Dans le train à grande vitesse qui me ramène des vacances, j’ai pour voisin un petit garçon de 5 ans. Au début du voyage, il réclame de l’attention et se tourne vers sa mère assise à côté de lui. Très vite, elle lui tend un téléphone, des écouteurs et l’enfant se branche sur une plate-forme d’hébergement de vidéos au logo rouge et blanc et passe librement d’une vidéo à une autre, l’algorithme est en marche pour une diffusion désordonnée, entrecoupée de messages publicitaires, vers des contenus de plus en plus adultes. Le voyage dure 3 heures, il ne décollera plus les yeux de cet écran. Nous avons tous été témoins de ce type de scène, que ce soit dans la rue, les transports, les restaurants et, parfois même, dans les cinémas. Et peut-être que, comme moi, vous avez eu envie d’intervenir, de réagir et finalement… non.

Le danger de cette fascination des enfants pour les images animées et pour les écrans, nous y réfléchissons ensemble depuis des décennies. Convaincus que le cinéma sur grand écran est la meilleure porte d’entrée aux images, nous avons collectivement multipliés les actions de soutien aux films, les médiations, les ateliers, les rencontres professionnelles, les dispositifs d’éducation aux images… Est-ce que le comportement de ce petit garçon et celui de sa mère sonnent le glas de ce travail ? Je ne le crois pas, bien au contraire. C’est aujourd’hui plus encore que notre investissement doit être fort car, face à la dématérialisation, à l’offre délinéarisée, aux plateformes gratuites ou payantes pensées exclusivement ou non pour le jeune public, visibles sur des écrans de plus en plus égotiques, les cinémas Art et Essai ont un rôle à jouer qui dépasse celui d’une simple concurrence économique. Le travail d’éducation au cinéma et aux images dont nous pouvons nous revendiquer est un enjeu majeur de société dans lequel notre rôle sera prépondérant.
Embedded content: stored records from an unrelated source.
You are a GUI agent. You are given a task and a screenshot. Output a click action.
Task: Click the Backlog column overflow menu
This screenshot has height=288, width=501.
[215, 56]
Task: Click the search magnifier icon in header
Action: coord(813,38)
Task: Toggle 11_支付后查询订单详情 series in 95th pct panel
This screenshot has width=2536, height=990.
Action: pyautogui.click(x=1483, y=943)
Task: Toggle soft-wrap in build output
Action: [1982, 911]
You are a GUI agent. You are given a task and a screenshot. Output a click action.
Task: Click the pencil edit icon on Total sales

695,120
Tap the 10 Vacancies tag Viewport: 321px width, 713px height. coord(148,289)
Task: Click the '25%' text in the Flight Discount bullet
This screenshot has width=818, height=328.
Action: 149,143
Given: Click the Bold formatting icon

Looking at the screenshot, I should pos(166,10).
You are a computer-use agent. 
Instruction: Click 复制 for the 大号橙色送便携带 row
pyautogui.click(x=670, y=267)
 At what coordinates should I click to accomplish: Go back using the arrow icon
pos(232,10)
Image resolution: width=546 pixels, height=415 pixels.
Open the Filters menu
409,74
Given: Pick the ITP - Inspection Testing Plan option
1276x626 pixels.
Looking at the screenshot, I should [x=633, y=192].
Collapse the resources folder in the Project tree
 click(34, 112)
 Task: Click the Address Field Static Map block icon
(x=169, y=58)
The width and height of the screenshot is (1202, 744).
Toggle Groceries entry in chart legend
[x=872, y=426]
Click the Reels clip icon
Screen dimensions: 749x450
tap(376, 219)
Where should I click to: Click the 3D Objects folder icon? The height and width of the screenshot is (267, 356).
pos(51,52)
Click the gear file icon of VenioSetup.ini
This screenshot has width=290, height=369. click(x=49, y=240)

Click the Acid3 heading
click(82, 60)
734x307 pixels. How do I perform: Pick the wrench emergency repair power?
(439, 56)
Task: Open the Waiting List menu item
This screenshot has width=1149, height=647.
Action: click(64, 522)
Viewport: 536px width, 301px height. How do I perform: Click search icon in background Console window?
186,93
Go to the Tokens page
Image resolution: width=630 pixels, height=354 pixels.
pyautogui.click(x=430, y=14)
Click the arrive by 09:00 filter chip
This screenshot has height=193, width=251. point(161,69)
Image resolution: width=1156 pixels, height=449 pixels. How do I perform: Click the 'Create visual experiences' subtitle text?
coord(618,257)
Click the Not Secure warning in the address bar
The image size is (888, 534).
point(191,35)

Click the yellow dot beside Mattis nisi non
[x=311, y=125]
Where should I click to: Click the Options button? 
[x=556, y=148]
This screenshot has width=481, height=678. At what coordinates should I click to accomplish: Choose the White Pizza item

Prenons l’exemple du groupe jeune public de l’AFCAE, constitué il y a plus de 20 ans : il a construit un catalogue de 600 films programmés et accompagnés dans les salles du réseau ; il a mis en place des partenariats pour enrichir et mettre en avant l’action des salles (fiches pédagogiques, Ateliers Ma P’tite Cinémathèque, Festival jeune public avec l’hebdomadaire Télérama, programme adolescent avec l’Agence du Court Métrage…) et multiplié les interactions avec les associations territoriales et les autres groupes de soutien de l’AFCAE.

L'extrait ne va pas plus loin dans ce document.